Tandem repeat sequences: Multiple copies of the same base sequence on a chromosome; used as markers in physical mapping.
Targeted mutagenesis: Deliberate change in the genetic structure directed at a specific site on the chromosome. Used in research to determine the targeted region's function.
Technology transfer: The process of transferring scientific findings from research laboratories to the commercial sector.
Telomerase: The enzyme that directs the replication of telomeres.
Telomere: The end of a chromosome. This specialized structure is involved in the replication and stability of linear DNA molecules.
Teratogenic: Substances such as chemicals or radiation that cause abnormal development of a embryo.
Thymine (T): A nitrogenous base, one member of the base pair AT (adenine-thymine).
Toxicogenomics: The study of how genomes respond to environmental stressors or toxicants.
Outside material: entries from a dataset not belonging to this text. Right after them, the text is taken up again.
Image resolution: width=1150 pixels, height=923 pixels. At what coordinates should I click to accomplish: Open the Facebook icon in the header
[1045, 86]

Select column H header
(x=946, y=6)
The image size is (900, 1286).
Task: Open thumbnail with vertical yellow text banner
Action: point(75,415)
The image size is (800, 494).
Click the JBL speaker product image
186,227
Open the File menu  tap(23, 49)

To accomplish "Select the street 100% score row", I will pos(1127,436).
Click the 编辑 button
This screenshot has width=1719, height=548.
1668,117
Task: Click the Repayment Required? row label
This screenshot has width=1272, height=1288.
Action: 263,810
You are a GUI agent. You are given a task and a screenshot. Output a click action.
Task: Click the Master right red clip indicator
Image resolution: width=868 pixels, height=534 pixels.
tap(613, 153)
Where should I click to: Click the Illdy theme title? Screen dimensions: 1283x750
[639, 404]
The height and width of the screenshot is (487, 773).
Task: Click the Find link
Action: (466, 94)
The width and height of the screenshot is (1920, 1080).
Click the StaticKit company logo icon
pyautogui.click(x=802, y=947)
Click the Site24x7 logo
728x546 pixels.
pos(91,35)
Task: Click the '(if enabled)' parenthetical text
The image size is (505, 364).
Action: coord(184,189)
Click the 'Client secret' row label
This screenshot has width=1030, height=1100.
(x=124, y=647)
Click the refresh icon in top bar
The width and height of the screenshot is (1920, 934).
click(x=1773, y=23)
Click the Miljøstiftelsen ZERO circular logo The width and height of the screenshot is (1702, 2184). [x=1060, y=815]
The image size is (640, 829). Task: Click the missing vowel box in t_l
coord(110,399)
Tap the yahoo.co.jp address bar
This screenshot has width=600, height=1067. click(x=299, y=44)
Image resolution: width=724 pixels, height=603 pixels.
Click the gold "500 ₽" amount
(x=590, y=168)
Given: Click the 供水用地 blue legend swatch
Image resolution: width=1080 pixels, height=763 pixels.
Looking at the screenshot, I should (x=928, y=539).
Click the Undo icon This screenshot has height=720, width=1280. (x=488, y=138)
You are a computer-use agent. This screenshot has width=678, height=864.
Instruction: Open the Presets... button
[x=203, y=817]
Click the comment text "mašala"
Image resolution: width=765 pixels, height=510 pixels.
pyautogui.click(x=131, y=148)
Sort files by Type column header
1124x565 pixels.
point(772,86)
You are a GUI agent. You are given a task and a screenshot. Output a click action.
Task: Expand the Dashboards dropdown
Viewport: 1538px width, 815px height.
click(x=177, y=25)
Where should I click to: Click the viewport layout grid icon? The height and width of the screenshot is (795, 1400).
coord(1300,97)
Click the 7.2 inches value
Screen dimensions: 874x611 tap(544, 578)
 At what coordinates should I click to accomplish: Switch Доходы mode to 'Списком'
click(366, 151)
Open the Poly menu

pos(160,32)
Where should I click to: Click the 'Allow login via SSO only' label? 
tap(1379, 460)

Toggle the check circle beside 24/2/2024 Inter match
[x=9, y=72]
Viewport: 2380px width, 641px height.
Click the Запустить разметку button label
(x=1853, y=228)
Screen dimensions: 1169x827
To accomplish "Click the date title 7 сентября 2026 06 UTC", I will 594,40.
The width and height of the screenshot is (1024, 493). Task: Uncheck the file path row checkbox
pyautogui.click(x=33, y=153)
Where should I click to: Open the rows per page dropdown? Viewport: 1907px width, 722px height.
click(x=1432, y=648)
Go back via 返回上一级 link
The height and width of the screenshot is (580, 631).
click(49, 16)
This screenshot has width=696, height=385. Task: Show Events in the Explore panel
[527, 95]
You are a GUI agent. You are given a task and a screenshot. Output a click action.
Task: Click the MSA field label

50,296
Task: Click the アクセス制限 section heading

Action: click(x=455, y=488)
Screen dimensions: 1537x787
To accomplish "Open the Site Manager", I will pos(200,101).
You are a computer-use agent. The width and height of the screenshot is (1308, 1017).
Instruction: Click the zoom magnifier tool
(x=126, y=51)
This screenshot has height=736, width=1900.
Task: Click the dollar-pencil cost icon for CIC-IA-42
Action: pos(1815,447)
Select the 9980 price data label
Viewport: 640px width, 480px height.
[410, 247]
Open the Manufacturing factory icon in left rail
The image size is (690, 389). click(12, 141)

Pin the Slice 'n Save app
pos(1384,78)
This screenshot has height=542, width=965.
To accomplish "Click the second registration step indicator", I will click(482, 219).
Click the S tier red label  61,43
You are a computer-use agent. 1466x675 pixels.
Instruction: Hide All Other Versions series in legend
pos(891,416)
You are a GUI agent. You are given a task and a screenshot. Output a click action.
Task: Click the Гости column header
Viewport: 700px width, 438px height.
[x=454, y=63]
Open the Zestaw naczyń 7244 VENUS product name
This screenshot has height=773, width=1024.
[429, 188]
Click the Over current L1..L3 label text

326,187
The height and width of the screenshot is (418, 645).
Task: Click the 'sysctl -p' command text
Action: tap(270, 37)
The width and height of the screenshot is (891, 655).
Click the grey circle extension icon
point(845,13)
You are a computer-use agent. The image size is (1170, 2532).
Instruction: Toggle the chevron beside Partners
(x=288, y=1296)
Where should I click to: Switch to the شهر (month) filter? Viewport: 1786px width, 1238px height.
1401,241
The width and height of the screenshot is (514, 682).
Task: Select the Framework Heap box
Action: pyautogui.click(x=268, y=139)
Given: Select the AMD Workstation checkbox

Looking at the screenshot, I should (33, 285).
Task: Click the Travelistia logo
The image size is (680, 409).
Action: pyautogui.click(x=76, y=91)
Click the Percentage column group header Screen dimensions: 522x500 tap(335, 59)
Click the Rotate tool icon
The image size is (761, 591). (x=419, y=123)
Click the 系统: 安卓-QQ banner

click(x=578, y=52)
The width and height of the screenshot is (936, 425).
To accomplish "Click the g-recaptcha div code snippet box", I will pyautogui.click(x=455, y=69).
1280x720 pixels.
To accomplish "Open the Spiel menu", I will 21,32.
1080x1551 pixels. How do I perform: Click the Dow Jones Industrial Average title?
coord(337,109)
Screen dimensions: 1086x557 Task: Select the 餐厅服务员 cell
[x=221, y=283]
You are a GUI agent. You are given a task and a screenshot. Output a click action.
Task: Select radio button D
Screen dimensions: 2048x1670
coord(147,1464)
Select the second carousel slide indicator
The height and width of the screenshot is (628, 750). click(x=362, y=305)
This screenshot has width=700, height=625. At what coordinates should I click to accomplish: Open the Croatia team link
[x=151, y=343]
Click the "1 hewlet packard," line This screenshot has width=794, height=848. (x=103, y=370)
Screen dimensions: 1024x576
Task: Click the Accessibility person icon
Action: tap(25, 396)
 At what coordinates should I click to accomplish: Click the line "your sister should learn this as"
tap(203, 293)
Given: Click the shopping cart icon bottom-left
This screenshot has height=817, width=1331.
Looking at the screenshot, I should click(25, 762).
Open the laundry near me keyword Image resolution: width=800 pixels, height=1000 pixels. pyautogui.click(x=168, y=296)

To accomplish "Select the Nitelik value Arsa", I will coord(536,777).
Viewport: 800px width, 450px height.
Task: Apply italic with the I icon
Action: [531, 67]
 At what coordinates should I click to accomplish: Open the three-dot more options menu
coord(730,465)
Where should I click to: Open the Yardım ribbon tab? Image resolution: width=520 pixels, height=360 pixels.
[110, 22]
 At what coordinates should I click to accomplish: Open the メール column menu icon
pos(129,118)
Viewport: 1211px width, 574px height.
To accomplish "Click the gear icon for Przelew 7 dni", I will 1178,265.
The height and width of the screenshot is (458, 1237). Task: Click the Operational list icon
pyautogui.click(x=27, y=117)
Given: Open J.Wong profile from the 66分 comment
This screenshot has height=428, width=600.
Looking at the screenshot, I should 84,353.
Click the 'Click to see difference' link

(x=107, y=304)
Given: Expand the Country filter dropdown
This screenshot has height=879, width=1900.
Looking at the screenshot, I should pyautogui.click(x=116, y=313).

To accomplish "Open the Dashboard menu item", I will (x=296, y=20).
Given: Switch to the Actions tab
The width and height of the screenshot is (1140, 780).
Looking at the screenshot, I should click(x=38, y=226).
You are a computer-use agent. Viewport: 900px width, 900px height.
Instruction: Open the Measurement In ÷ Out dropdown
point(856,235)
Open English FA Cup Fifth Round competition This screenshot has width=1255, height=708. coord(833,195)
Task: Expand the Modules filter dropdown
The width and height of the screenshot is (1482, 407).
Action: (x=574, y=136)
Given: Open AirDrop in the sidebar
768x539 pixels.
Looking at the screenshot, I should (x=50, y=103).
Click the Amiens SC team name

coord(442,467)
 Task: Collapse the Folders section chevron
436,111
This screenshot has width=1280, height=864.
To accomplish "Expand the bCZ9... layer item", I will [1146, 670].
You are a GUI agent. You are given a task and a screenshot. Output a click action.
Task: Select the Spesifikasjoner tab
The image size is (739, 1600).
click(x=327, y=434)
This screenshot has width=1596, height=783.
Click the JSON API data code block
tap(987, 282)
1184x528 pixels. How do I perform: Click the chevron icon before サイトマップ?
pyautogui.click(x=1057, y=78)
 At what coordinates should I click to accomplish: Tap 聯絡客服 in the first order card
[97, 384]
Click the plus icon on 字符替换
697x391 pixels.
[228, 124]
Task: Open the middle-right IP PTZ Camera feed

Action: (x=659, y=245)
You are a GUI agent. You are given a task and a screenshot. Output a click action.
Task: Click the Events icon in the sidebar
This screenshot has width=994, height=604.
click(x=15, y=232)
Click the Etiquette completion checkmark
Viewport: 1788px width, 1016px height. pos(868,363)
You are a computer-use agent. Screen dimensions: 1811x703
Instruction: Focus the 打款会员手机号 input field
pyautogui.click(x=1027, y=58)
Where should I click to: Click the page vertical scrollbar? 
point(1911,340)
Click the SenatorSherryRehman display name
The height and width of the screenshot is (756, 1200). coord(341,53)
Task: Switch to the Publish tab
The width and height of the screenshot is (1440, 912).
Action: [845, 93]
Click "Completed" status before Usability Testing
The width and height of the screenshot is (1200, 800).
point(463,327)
Combines genome-wide mRNA expression profiling with protein expression patterns using bioinformatics to understand the role of gene-environment interactions in disease and dysfunction.
Transcription: The synthesis of an RNA copy from a sequence of DNA (a gene); the first step in gene expression.
Transcription factor: A protein that binds to regulatory regions and helps control gene expression.
Transcriptome: The full complement of activated genes, mRNAs, or transcripts in a particular tissue at a particular time
Transfection: The introduction of foreign DNA into a host cell.
Transfer RNA (tRNA): A class of RNA having structures with triplet nucleotide sequences that are complementary to the triplet nucleotide coding sequences of mRNA. The role of tRNAs in protein synthesis is to bond with amino acids and transfer them to the ribosomes, where proteins are assembled according to the genetic code carried by mRNA.
Transformation: A process by which the genetic material carried by an individual cell is altered by incorporation of exogenous DNA into its genome.
Transgenic: An experimentally produced organism in which DNA has been artificially introduced and incorporated into the organism's germ line.
Translation: The process in which the genetic code carried by mRNA directs the synthesis of proteins from amino acids.
Translocation: A mutation in which a large segment of one chromosome breaks off and attaches to another chromosome.
Transposable element: A class of DNA sequences that can move from one chromosomal site to another.
Trisomy: Possessing three copies of a particular chromosome instead of the normal two copies.

Return to Top

Uracil: A nitrogenous base normally found in RNA but not DNA; uracil is capable of forming a base pair with adenine.

Return to Top

Virus: A noncellular biological entity that can reproduce only within a host cell. Viruses consist of nucleic acid covered by protein; some animal viruses are also surrounded by membrane. Inside the infected cell, the virus uses the synthetic capability of the host to produce progeny virus.

Return to Top

Western blot: A technique used to identify and locate proteins based on their ability to bind to specific antibodies.
Wild type: The form of an organism that occurs most frequently in nature.; Return to Top

X chromosome: One of the two sex chromosomes, X and Y.
Xenograft: Tissue or organs from an individual of one species transplanted into or grafted onto an organism of another species, genus, or family. A common example is the use of pig heart valves in humans.
Return to Top

Y chromosome: One of the two sex chromosomes, X and Y.
Yeast artificial chromosome (YAC): Constructed from yeast DNA, it is a vector used to clone large DNA fragments.

Return to Top

Zinc-finger protein: A secondary feature of some proteins containing a zinc atom; a DNA-binding protein.